**WHAT IS REQUIRED**.
Every line in the records below that holds the word "computer" is to be copied.

**RECORDED INFORMATION**.
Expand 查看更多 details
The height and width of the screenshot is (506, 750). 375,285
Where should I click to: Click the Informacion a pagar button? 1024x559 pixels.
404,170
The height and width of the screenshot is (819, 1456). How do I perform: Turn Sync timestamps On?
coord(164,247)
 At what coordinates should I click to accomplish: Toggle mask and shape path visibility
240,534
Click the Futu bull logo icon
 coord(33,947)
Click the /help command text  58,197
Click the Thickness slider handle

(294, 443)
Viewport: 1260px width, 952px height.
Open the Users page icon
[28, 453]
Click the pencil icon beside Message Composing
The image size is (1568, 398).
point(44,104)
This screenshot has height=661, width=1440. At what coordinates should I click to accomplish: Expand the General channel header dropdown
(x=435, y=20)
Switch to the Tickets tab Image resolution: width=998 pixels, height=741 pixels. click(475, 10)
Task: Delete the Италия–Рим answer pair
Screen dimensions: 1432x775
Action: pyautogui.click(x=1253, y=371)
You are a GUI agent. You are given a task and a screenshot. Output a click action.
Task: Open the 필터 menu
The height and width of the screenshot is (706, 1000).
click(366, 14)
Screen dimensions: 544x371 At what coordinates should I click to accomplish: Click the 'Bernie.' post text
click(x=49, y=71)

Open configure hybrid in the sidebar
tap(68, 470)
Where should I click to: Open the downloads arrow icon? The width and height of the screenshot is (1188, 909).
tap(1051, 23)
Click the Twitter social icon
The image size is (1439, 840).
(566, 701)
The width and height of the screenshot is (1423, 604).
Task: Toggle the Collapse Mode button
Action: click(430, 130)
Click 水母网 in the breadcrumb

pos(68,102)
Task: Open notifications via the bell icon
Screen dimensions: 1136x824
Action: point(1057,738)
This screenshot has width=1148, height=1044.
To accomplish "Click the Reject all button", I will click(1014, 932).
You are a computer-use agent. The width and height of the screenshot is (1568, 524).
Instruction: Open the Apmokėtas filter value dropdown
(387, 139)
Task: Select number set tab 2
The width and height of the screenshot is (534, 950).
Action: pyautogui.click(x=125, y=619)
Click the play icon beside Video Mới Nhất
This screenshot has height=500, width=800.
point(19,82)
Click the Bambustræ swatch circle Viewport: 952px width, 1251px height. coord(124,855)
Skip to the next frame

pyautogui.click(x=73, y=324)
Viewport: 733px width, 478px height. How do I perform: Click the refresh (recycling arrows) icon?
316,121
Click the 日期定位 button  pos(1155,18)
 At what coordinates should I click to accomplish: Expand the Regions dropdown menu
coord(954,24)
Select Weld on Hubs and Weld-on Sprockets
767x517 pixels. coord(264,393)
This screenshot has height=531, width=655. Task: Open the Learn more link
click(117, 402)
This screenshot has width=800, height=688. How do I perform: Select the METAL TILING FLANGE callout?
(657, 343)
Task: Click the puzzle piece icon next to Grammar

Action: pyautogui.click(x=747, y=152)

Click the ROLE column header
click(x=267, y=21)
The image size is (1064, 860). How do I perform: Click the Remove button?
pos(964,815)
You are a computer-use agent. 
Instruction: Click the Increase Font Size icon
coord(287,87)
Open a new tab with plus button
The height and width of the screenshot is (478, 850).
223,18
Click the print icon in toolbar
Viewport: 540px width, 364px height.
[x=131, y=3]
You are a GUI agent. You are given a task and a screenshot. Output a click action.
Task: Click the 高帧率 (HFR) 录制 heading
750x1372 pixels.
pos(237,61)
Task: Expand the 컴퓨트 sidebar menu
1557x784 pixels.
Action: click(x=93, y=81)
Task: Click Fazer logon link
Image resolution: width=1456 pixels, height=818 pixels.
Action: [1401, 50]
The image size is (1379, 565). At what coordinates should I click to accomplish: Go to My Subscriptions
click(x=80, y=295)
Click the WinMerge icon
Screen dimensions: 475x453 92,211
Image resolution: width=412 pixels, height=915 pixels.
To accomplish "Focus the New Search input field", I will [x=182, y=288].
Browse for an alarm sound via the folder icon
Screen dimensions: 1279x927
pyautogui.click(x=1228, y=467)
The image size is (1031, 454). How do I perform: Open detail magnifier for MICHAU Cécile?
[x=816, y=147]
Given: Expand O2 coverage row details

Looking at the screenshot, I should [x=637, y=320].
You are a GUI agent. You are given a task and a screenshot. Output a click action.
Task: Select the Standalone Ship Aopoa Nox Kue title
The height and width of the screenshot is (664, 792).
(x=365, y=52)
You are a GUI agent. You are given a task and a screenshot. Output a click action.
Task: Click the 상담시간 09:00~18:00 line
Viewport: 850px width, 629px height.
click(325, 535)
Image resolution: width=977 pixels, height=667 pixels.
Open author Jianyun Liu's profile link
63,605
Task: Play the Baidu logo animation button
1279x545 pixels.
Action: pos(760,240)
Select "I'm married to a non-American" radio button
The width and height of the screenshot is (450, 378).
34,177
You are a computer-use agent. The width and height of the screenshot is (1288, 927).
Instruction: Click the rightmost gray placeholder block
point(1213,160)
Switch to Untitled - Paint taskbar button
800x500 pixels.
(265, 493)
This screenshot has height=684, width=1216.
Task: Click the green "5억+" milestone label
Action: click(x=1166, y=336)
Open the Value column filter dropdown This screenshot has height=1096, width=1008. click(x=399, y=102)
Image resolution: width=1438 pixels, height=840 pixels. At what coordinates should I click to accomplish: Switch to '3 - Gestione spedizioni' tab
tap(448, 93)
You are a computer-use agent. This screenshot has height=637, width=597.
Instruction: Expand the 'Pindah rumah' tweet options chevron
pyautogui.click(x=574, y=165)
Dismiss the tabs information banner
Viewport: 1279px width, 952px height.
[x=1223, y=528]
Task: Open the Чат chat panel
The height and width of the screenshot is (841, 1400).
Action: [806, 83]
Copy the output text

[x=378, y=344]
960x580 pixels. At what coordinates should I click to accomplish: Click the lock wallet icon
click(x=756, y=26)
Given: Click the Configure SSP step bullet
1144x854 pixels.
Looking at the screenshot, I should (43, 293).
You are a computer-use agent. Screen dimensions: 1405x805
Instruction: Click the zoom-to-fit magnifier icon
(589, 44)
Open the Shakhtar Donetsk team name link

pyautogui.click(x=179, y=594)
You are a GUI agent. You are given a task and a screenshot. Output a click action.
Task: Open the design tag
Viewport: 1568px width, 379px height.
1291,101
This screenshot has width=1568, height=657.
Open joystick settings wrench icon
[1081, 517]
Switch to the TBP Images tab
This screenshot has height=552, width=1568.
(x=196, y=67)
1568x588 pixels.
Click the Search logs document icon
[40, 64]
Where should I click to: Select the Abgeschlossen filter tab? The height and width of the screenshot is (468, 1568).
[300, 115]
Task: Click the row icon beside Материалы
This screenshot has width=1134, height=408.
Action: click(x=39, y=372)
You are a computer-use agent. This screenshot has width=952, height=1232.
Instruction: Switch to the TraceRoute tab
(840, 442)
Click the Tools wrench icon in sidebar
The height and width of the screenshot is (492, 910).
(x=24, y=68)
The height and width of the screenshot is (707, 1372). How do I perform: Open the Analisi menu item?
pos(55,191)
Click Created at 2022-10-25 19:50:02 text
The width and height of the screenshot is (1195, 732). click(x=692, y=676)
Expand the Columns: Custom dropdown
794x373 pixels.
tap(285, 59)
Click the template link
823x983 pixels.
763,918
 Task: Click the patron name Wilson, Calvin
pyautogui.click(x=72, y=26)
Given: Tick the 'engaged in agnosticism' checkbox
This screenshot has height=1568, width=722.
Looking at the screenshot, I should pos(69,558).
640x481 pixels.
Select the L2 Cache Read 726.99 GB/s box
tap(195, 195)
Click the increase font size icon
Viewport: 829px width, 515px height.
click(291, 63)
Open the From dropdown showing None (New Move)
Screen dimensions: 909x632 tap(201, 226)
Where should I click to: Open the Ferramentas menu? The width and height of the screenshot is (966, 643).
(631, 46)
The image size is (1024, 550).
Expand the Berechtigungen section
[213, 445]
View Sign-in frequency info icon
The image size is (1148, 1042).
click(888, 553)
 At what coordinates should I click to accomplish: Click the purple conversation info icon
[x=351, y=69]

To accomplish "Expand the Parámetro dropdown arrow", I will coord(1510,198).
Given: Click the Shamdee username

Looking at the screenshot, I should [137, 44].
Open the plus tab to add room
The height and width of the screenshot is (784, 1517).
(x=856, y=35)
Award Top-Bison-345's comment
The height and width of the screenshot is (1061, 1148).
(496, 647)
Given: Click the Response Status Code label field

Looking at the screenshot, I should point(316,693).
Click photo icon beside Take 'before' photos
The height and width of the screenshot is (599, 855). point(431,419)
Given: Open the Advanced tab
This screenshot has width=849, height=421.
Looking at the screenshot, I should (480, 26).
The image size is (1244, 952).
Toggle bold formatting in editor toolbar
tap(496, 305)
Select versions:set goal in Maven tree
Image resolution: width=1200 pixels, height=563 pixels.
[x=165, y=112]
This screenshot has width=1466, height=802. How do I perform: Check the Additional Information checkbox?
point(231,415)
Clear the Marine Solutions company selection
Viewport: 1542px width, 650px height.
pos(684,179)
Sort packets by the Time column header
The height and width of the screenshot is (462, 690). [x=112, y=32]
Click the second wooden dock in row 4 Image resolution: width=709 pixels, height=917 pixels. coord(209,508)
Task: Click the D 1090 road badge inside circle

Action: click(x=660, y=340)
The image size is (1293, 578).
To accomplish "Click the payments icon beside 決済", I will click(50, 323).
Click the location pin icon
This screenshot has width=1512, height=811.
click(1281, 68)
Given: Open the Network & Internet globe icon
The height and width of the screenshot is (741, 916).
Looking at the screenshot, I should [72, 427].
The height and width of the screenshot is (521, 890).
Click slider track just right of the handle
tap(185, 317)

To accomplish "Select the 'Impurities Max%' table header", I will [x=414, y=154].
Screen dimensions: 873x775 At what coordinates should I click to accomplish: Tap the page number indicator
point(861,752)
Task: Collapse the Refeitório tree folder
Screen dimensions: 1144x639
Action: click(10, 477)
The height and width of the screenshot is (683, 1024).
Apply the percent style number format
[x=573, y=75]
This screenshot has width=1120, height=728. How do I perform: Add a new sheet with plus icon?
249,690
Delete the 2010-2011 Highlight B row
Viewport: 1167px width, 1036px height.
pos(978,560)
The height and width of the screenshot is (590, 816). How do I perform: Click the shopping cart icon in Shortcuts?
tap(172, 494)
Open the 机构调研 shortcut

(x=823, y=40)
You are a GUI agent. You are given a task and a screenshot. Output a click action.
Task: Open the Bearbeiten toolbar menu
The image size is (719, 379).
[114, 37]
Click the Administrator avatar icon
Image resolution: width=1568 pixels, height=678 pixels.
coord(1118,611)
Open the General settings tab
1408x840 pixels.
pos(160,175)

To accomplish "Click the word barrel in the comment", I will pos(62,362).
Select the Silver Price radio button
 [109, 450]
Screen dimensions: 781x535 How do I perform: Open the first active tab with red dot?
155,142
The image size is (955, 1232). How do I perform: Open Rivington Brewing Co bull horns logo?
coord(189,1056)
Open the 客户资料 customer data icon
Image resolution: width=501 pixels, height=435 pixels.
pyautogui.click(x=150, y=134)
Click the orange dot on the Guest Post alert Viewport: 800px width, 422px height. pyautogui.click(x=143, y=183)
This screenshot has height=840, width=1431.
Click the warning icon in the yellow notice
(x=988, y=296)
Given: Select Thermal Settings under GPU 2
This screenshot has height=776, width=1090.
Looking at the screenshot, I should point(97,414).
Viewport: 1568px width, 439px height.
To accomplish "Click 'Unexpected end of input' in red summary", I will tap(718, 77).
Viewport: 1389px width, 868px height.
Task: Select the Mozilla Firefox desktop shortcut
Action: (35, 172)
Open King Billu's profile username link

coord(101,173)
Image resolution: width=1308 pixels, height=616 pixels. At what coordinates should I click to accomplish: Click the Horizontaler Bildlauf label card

**THE COMPLETED TASK**.
You are a computer-use agent. The width and height of the screenshot is (1568, 524).
You are a computer-use agent. 
You are a computer-use agent. The width and height of the screenshot is (1288, 927).
You are a computer-use agent. This screenshot has height=637, width=597.
You are a computer-use agent. Screen dimensions: 1405x805
You are a computer-use agent. This screenshot has width=952, height=1232.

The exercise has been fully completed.